## [Supplied entries]

※ ※ ※

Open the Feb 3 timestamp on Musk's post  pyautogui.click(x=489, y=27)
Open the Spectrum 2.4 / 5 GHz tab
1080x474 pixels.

※ ※ ※

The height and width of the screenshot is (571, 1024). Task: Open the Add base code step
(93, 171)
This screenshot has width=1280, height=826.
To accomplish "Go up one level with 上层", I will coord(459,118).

※ ※ ※

## [Activity]
Your answer should consist of the lines from the line with "Open the Feb" to the line with "1080x474 pixels." above, repeated exactly, both ends included.

## [Result of the task]
Open the Feb 3 timestamp on Musk's post  pyautogui.click(x=489, y=27)
Open the Spectrum 2.4 / 5 GHz tab
1080x474 pixels.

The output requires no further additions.